_TRAVAIL DEMANDÉ:_
a – D'après l'extrait, qui a perdu le contrôle des outils qu'il avait pourtant créés historiquement ?
b – Indiquez si chacune des affirmations suivantes concorde avec l'extrait, en répondant par oui ou par non et en citant les mots décisifs du texte. (i) Pour la viande, la concentration des moyens s'est faite au niveau des abattoirs. (ii) La qualité est aujourd'hui généralement rémunérée. (iii) Les savoir-faire continuent de se transmettre.
═══ EXTRAIT ═══
Pour la viande, la concentration des moyens s’est opérée au niveau des abattoirs, avec les dérives que l’on sait, qui font les choux gras de différentes associations douées pour sortir des vidéos choc. Mais qui a morflé ? Ceux qui ont perdu le contrôle de leurs outils, qu’historiquement ils avaient pourtant créés : les éleveurs. Là aussi, la qualité n’est plus rémunérée, à de rares exceptions près. Les tendances sociétales vont à l’encontre d’une alimentation fournie en viande… Alors que nous avons à la base en France la chance d’avoir un terroir varié et de qualité, son intérêt se dissipe, les éleveurs arrêtent d’une façon ou d’une autre… Et les savoir-faire ne se transmettent plus, il ne sera bientôt plus possible de revenir en arrière.
═══ INFORMATIONS FOURNIES ═══
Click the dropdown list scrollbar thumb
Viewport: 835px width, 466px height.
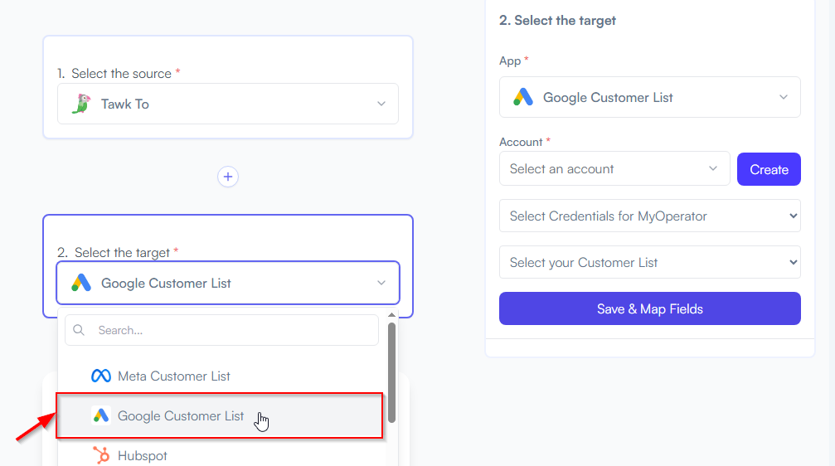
═══
_RÉPONSES ATTENDUES:_
a – Les éleveurs.

b –
(i) Oui : « la concentration des moyens s’est opérée au niveau des abattoirs ».
(ii) Non : « la qualité n’est plus rémunérée, à de rares exceptions près ».
(iii) Non : « les savoir-faire ne se transmettent plus ».